The Contemporary Significance of Historical Legacies in Federal Systems: Conceptual and Empirical Perspectives

Thursday, June 27, 2013
5.59 (PC Hoofthuis)
César Colino , Department of Political Science and Public Administration, UNED, Madrid
Michael Burgess , Politics and International Relations, University of Kent
In the area of federal studies, the past has been dealt with profusely and many authors have acknowledged in their theories the influence of certain legacies on federal development and actual operation. However, they have only considered a small set of historical legacies and not clearly identified the mechanisms by which the past affects the present in federal systems. This paper draws on the neo-institutional theoretical literature that has been developed in recent years about historical legacies in federal studies but also in democratization studies, political economy, and political party development.
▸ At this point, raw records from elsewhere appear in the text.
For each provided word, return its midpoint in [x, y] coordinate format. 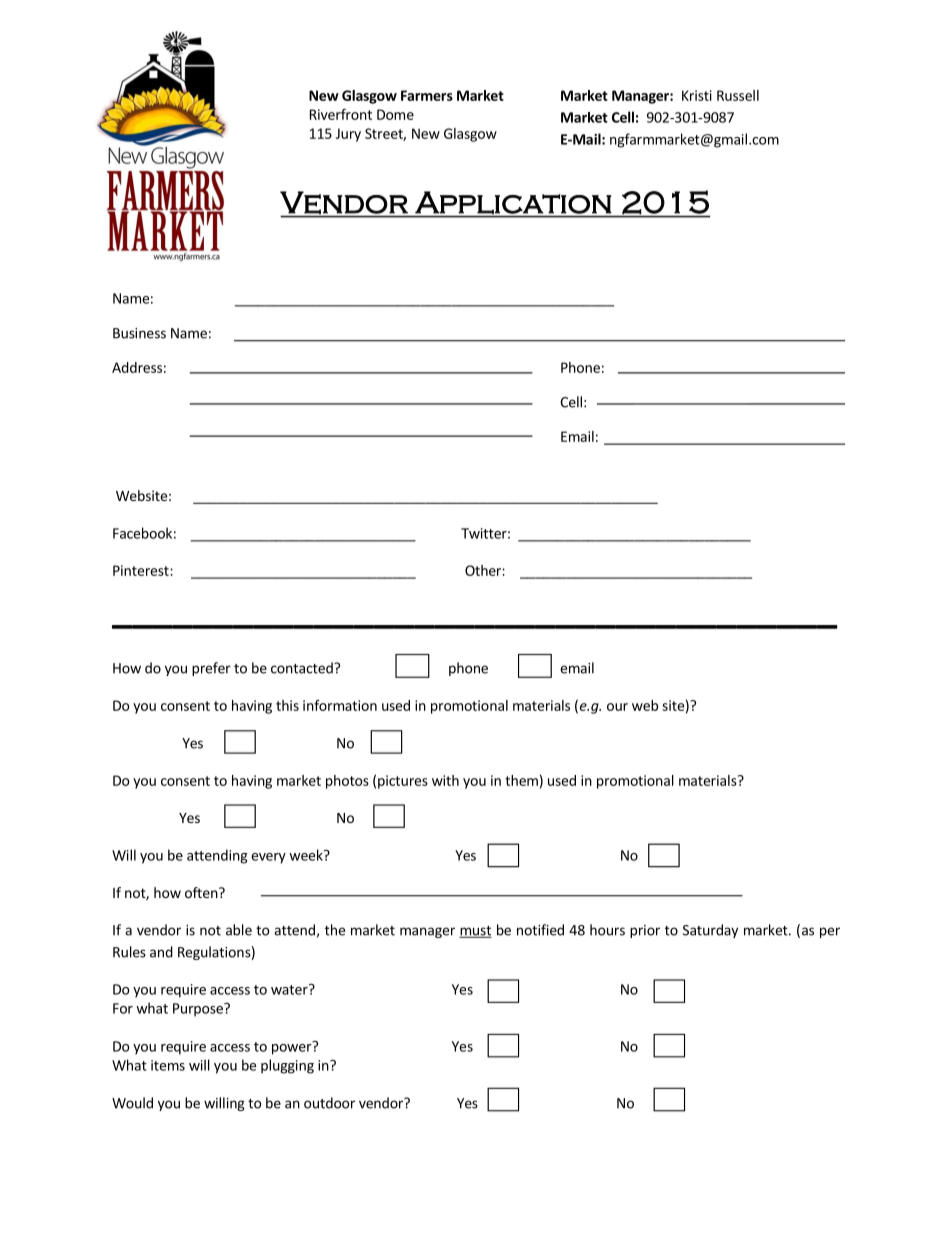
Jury [348, 135]
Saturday [710, 931]
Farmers [427, 95]
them [521, 780]
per [830, 932]
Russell [738, 95]
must [475, 932]
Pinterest [142, 570]
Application [513, 202]
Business [139, 333]
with [445, 780]
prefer [211, 669]
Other [484, 570]
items [168, 1065]
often [201, 892]
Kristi [697, 95]
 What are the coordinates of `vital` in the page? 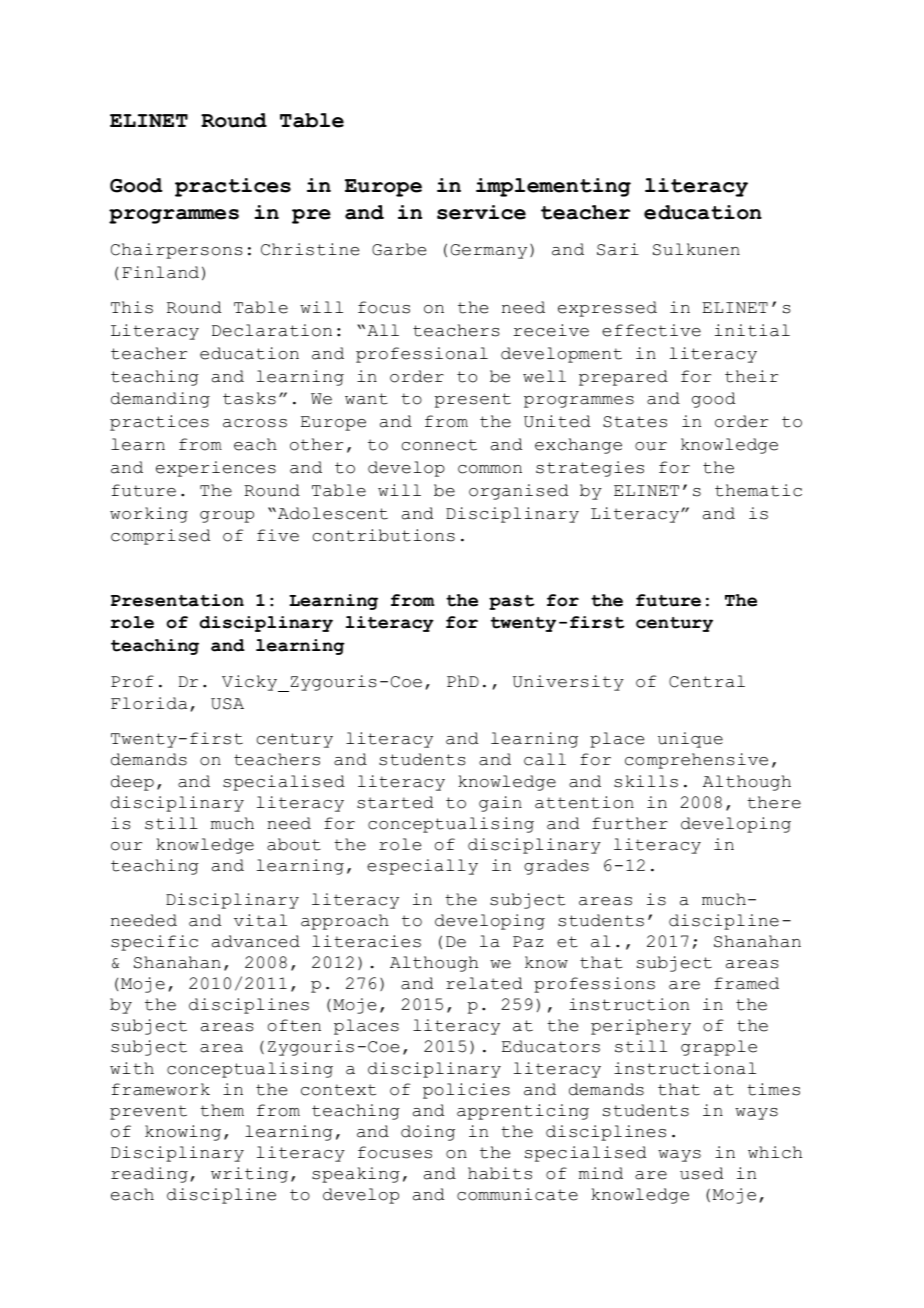 It's located at (260, 920).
It seeks thereby to use theoretically informed arguments to generate hypotheses about different types of institutional legacies that might play a role in the operation and stability (or change) in federal systems under present circumstances. The paper lays out an analytical framework for estimating the types and the effects of different legacies (societal, institutional, and ideational) on the current politics of federal systems. This framework is constituted by three sets of elements: types of historical legacies, political domains where historical legacies may have an effect, and mechanisms by which legacies affect the present. The empirical domains affected are the workings of current institutions and symbols, typical pathologies and trajectories of reform, the construed history and interpretation of the past and the constitution, the current elites’ discourse on the system and the need of reform, the public perceptions, attitudes or beliefs (federal culture) and individual or collective behavior.